**TASK ITEM:**
Copy each line of the records below that mentions the word "agent".
--- --- ---
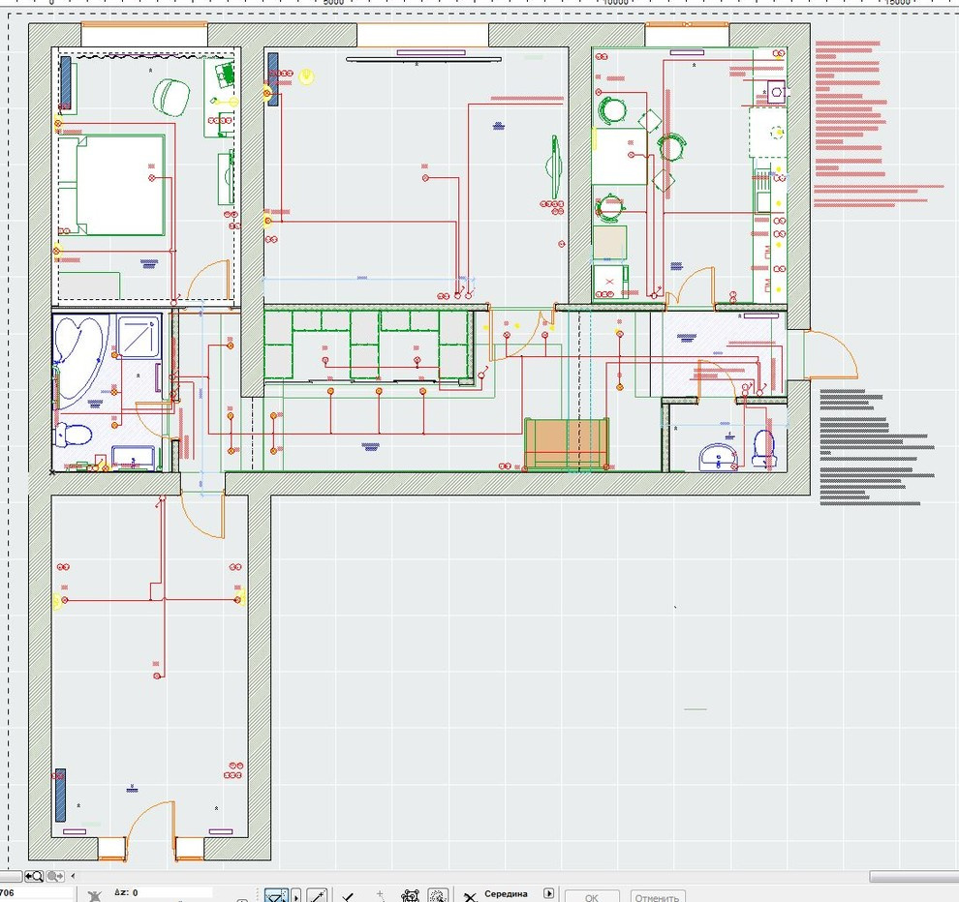Click the suspend groups icon
Screen dimensions: 959x902
click(438, 896)
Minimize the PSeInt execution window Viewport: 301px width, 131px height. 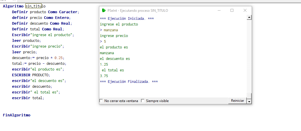point(219,10)
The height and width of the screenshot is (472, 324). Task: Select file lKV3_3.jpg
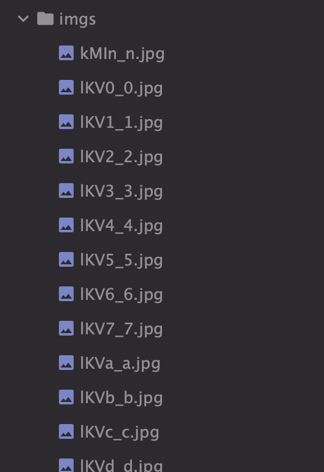click(x=121, y=192)
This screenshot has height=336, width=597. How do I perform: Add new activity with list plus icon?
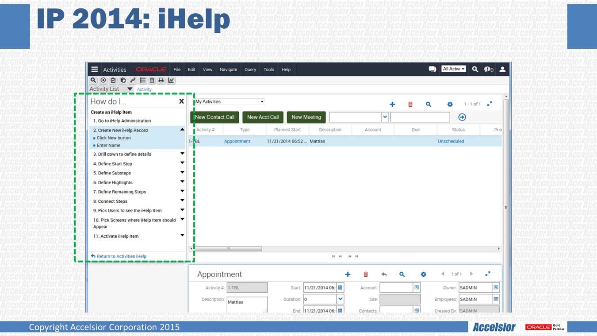(392, 104)
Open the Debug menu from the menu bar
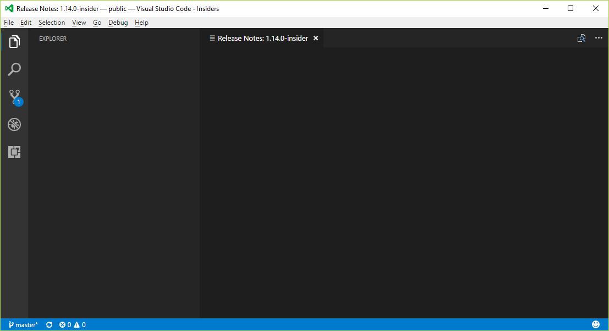The width and height of the screenshot is (609, 331). tap(118, 22)
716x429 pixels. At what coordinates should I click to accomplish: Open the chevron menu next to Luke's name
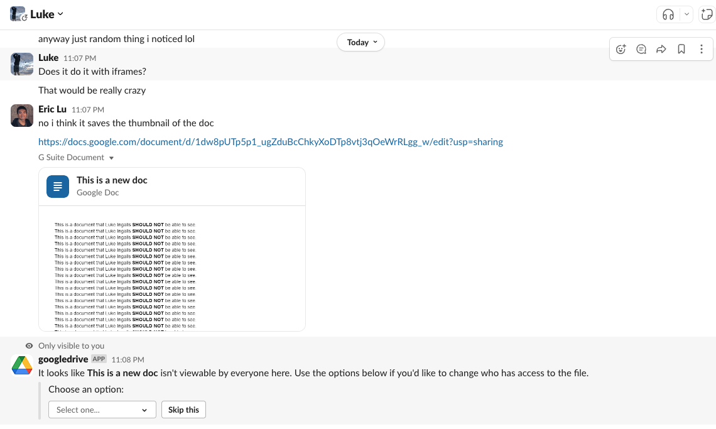coord(59,14)
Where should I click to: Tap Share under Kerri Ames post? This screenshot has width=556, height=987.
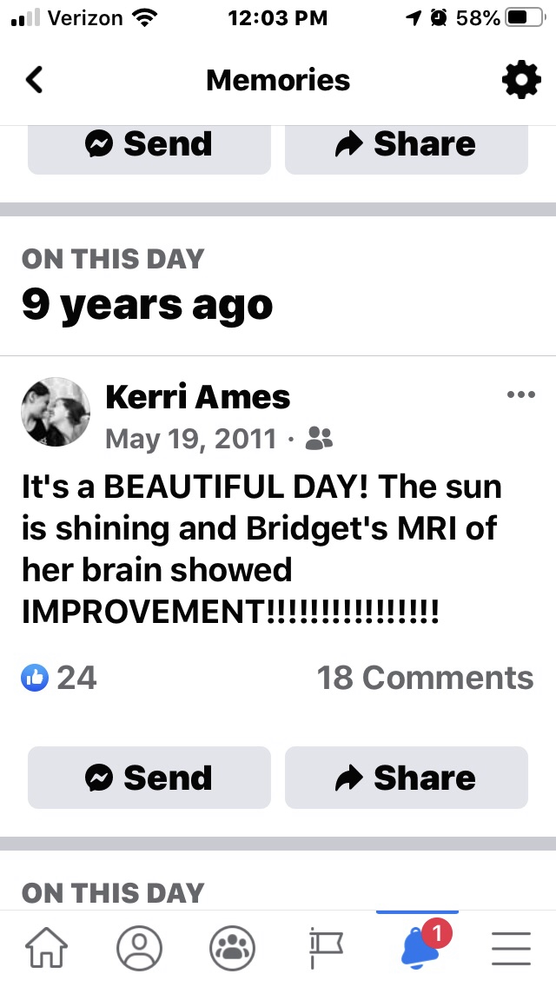coord(406,778)
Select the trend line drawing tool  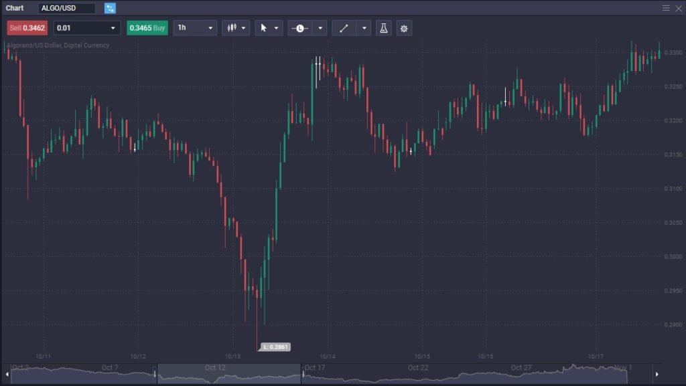(x=344, y=28)
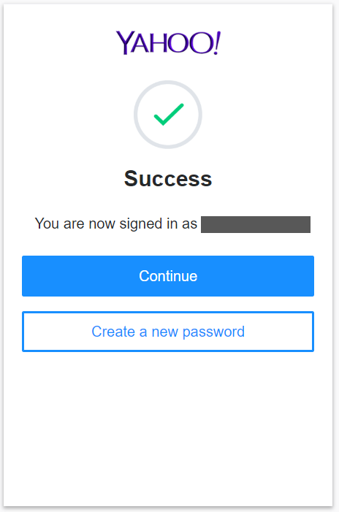339x512 pixels.
Task: Click the green checkmark icon
Action: (169, 114)
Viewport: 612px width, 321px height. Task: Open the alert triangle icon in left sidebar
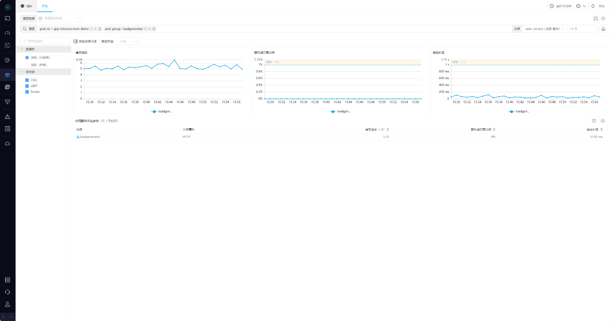point(7,117)
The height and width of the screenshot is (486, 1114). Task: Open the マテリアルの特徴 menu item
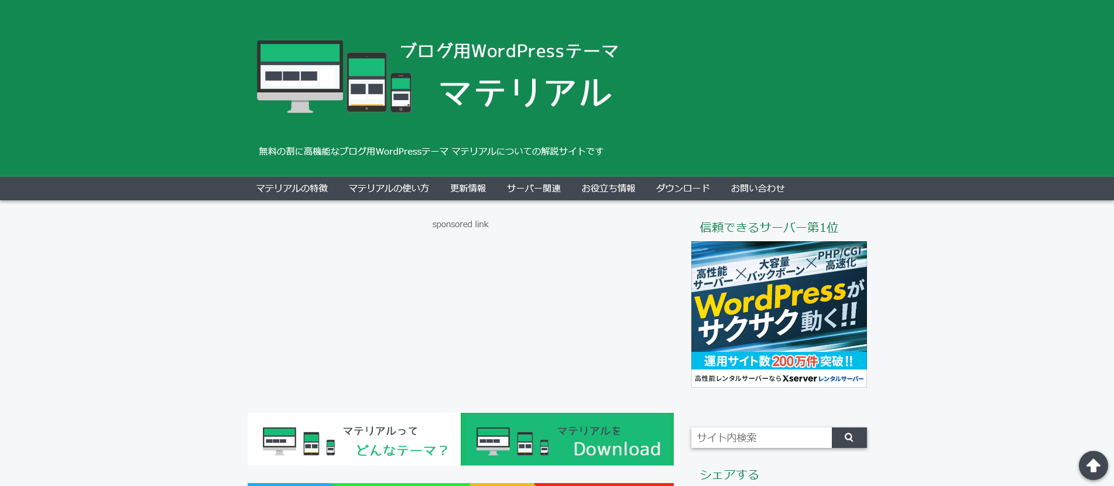pyautogui.click(x=292, y=189)
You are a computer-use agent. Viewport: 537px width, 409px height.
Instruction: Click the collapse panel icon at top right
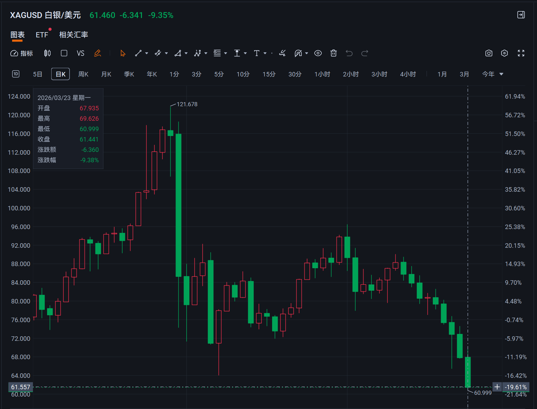pos(521,15)
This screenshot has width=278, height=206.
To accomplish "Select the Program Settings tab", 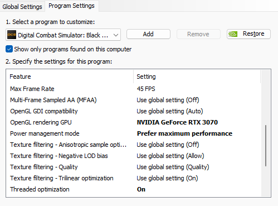I will click(71, 6).
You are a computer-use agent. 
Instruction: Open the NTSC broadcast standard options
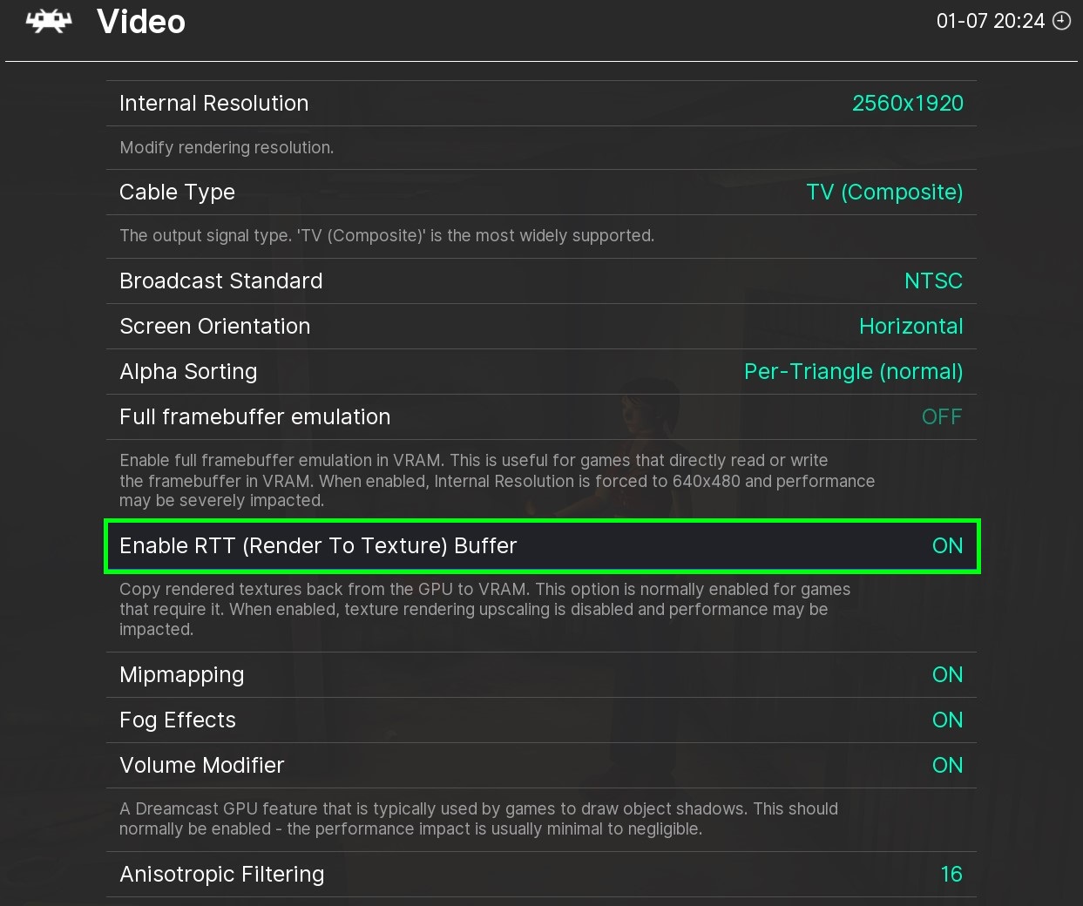coord(932,281)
--- --- ---
**TASK SOLUTION:**
You are a computer-use agent. Viewport: 537px width, 409px height.
You are a computer-use agent. 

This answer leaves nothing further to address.